— WORK ITEM —
For the data below, restate word for word only the lines from the line containing "Image resolution: width=659, height=2576." through the line containing "Αγγλικά (239, 1678)", both ends included.

Pixel coordinate grounding data:
- Opening Delimiter -

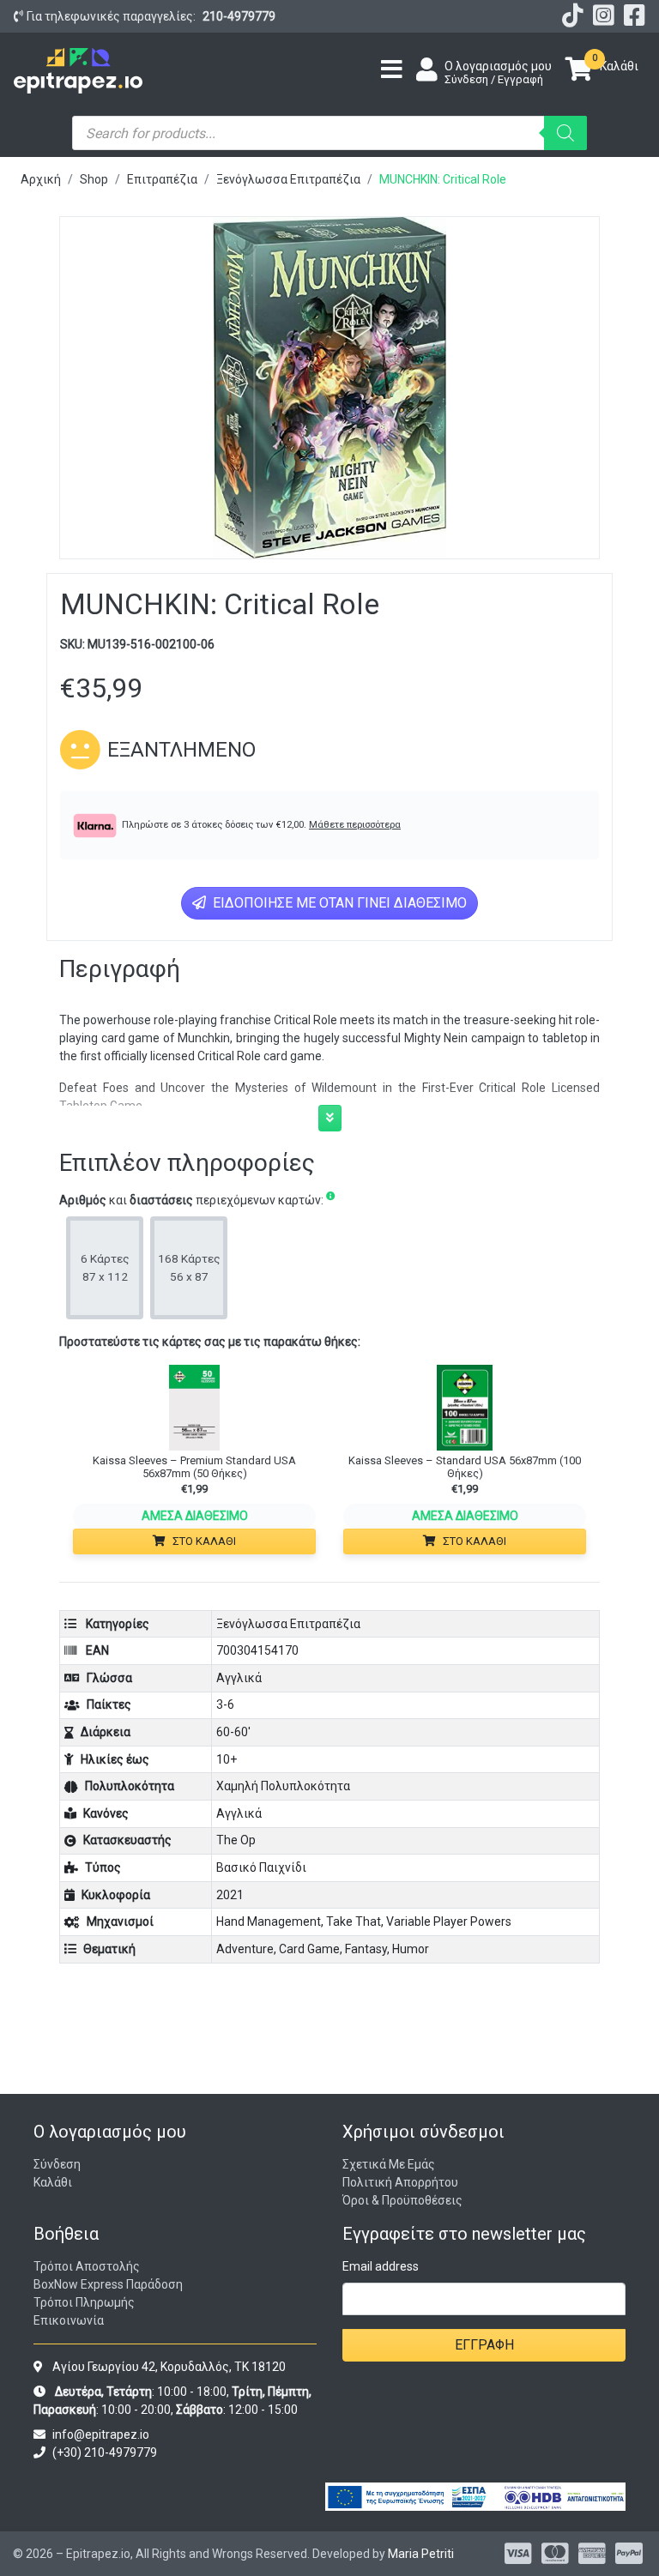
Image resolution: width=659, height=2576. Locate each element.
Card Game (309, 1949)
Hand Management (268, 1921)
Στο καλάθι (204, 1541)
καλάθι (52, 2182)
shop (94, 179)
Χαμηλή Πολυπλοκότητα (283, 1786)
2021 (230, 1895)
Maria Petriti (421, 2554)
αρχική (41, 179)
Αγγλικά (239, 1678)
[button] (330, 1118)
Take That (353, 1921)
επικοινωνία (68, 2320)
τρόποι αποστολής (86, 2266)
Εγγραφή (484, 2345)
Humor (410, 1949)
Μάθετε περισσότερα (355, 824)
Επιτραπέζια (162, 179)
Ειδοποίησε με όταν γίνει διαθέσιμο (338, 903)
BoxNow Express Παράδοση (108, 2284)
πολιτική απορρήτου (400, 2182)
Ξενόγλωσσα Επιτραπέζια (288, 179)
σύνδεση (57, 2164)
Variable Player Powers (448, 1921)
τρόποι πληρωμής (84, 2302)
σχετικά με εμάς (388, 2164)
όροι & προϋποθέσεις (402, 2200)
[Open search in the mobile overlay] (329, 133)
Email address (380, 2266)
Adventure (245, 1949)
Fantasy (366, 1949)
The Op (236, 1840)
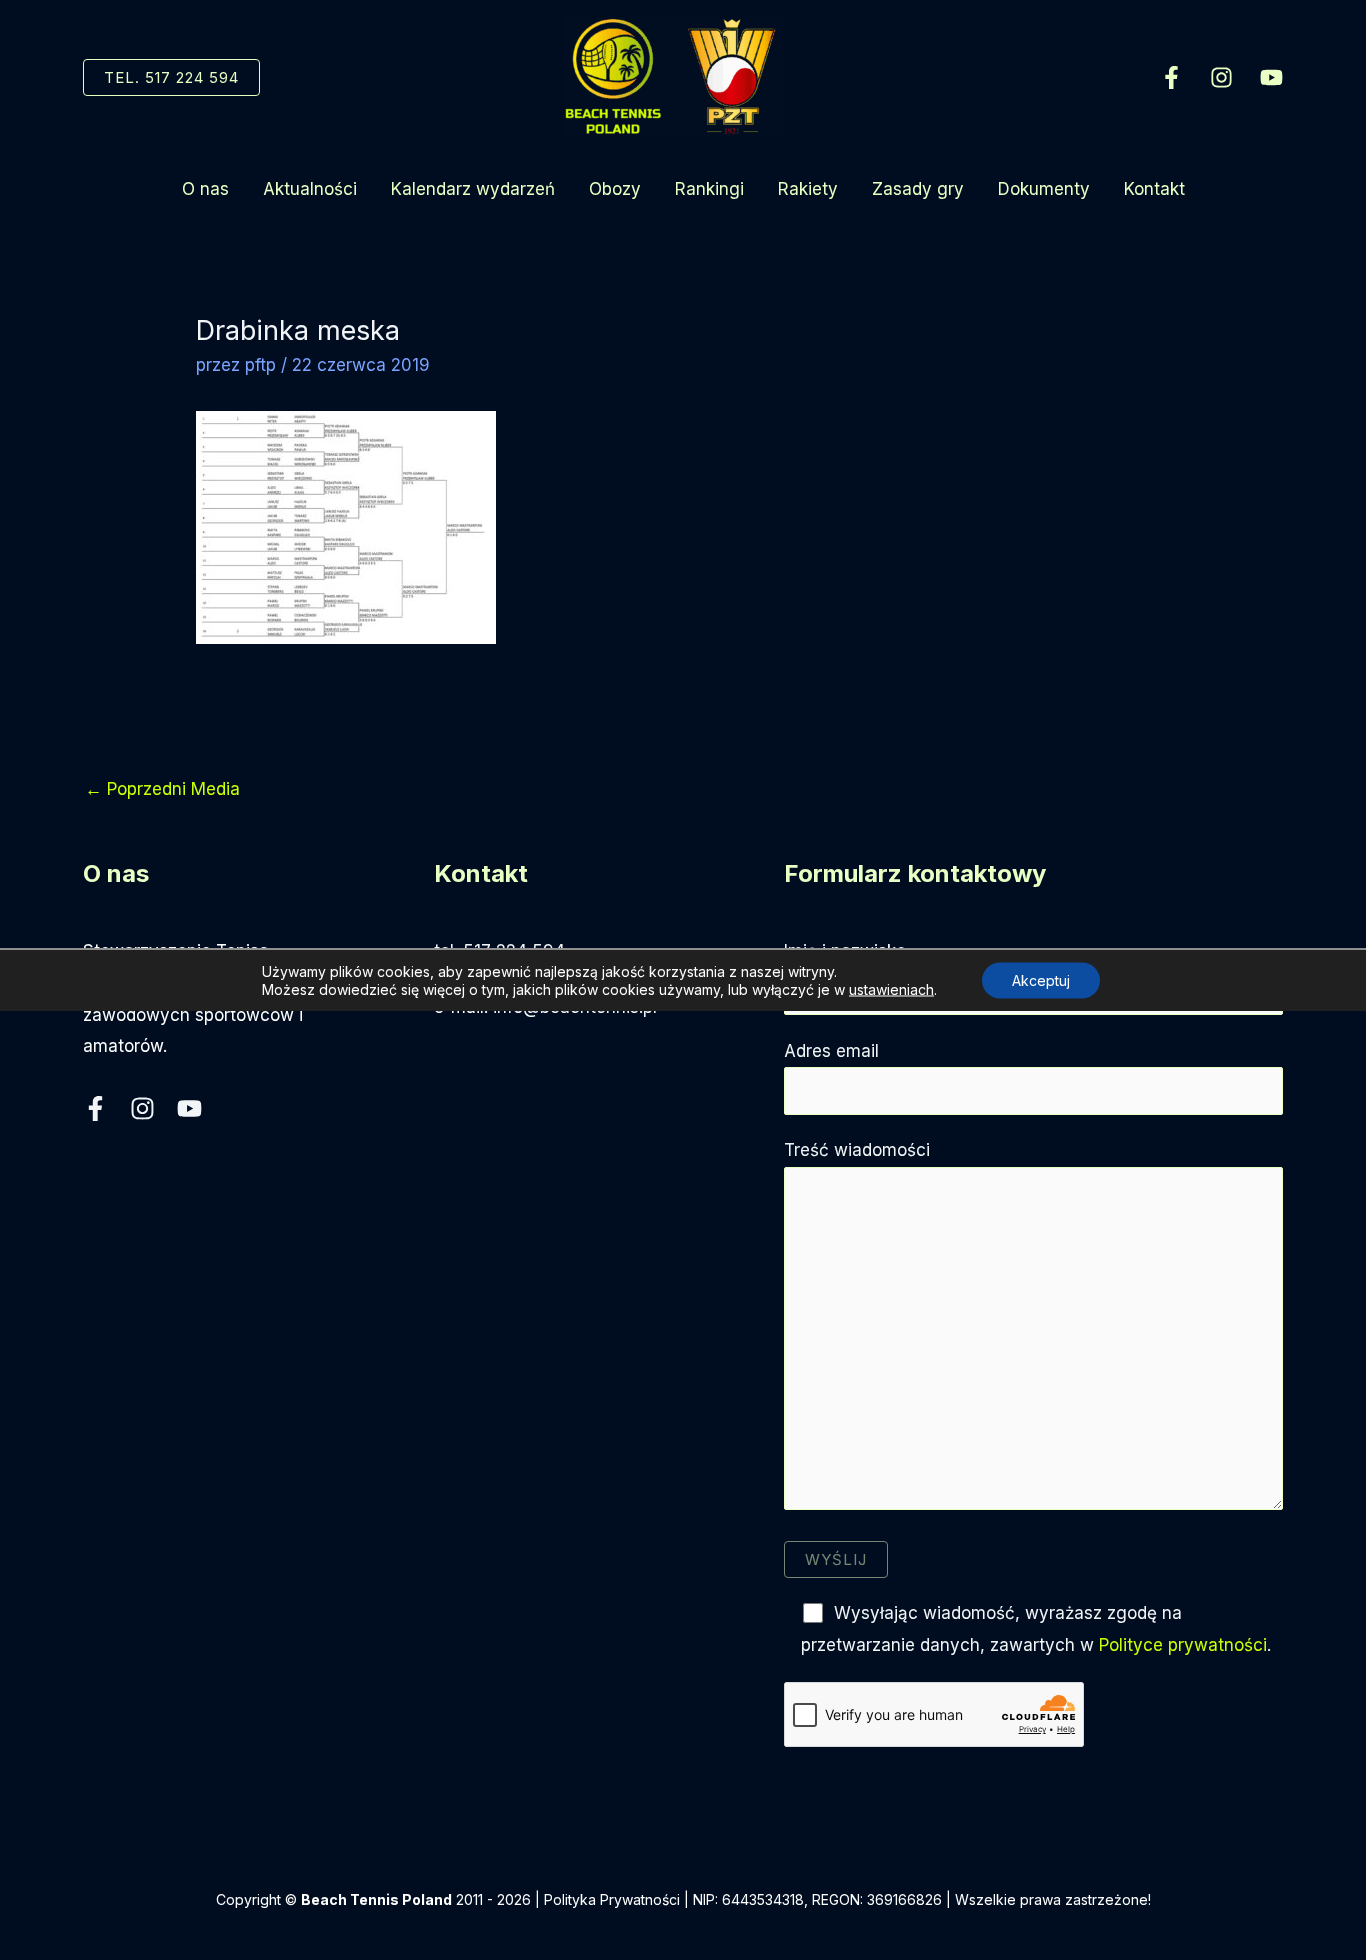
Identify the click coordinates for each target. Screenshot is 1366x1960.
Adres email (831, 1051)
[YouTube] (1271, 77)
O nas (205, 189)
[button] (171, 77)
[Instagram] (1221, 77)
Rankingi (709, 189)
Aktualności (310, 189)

- Closing Delimiter -
- Opening Delimiter -

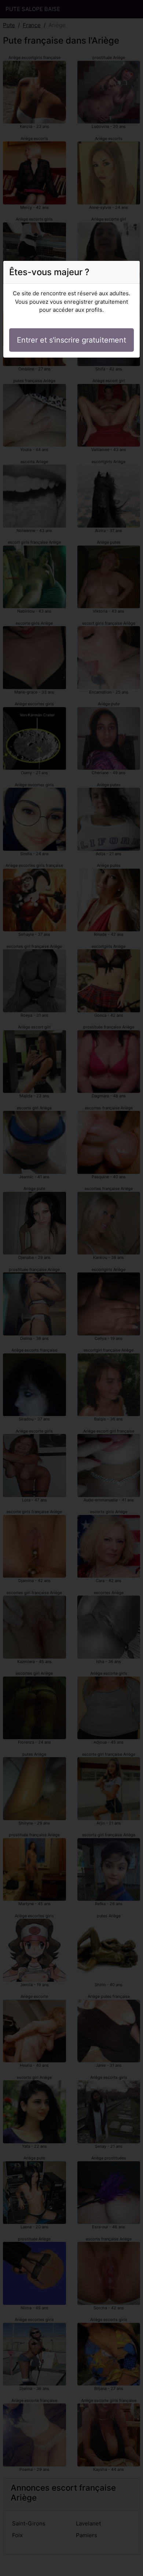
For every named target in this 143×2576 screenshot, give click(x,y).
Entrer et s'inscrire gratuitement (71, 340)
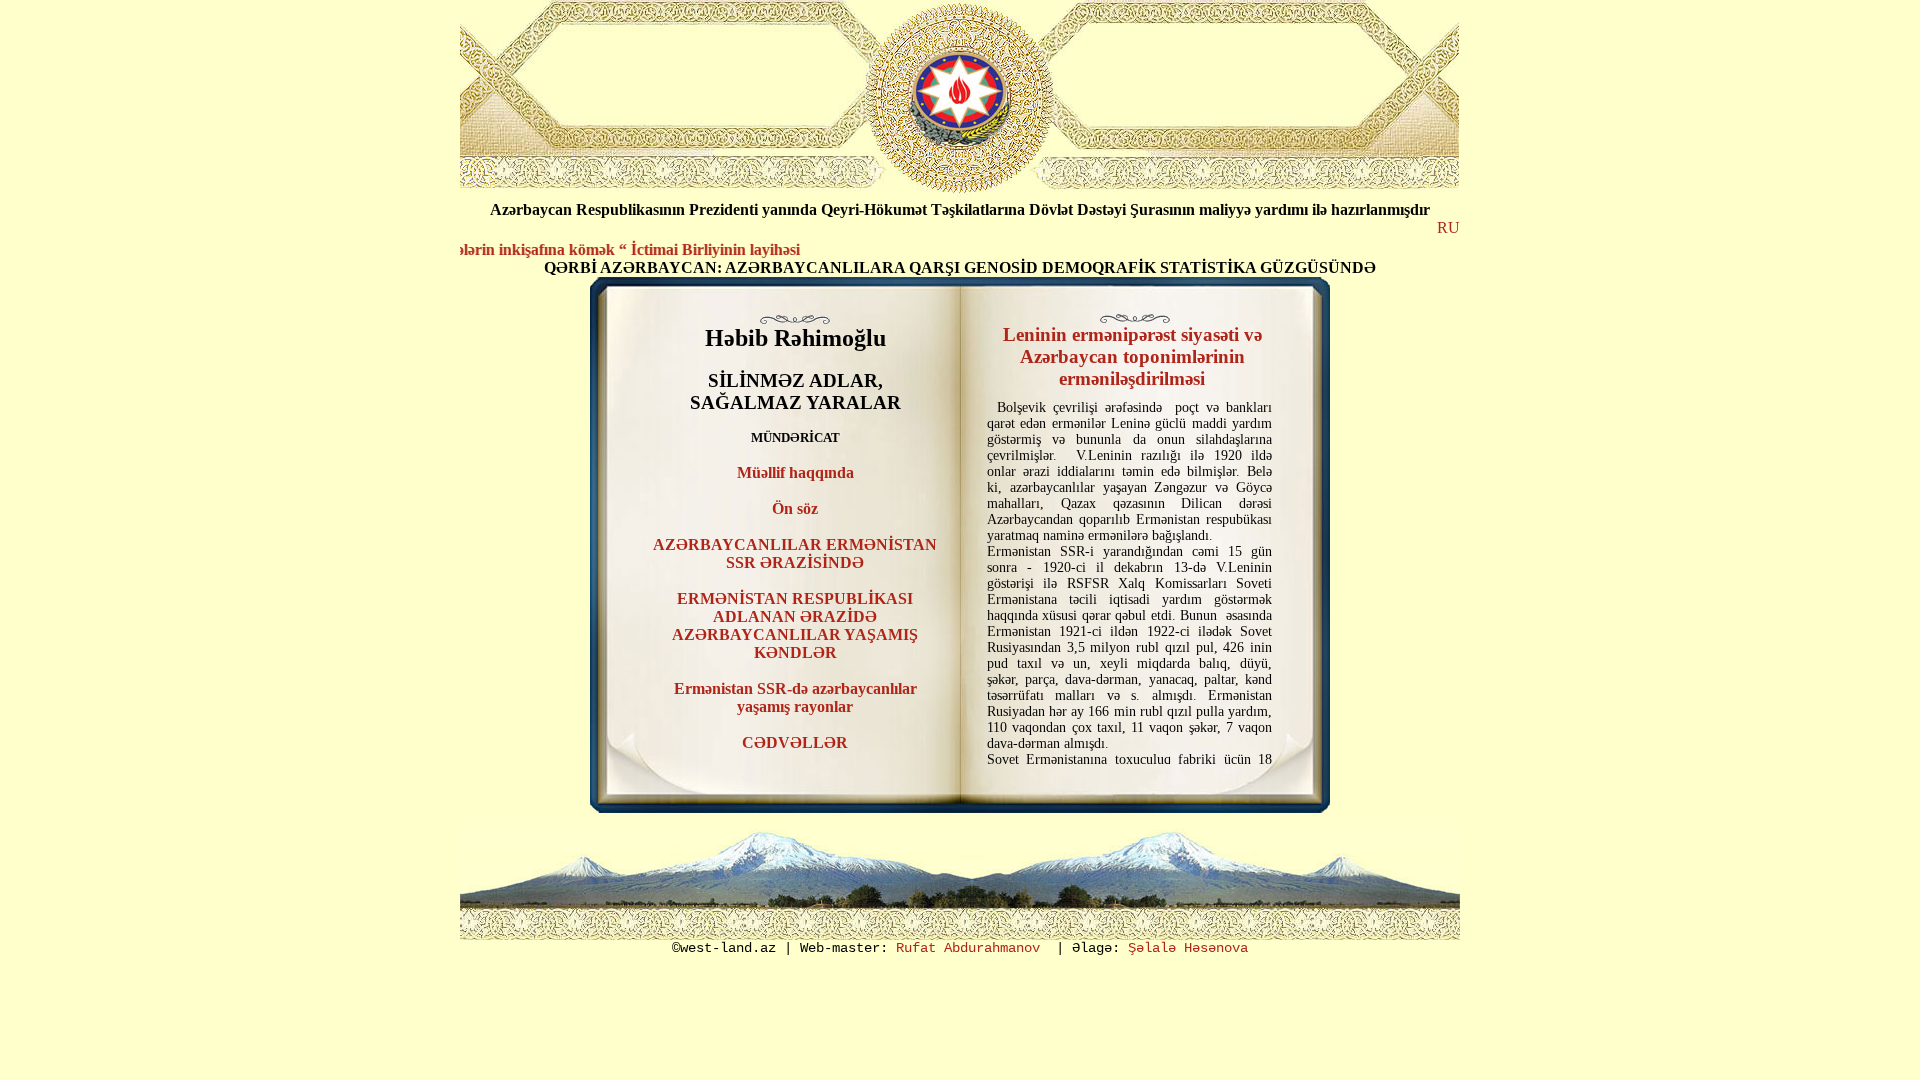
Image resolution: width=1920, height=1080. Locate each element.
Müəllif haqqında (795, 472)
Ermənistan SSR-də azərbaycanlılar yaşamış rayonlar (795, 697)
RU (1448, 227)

- Closing Delimiter -

— WRITTEN RESPONSE —
Image resolution: width=659, height=2576. Locate each element.
Card Game (309, 1949)
Hand Management (268, 1921)
Στο καλάθι (204, 1541)
καλάθι (52, 2182)
shop (94, 179)
Χαμηλή Πολυπλοκότητα (283, 1786)
2021 (230, 1895)
Maria Petriti (421, 2554)
αρχική (41, 179)
Αγγλικά (239, 1678)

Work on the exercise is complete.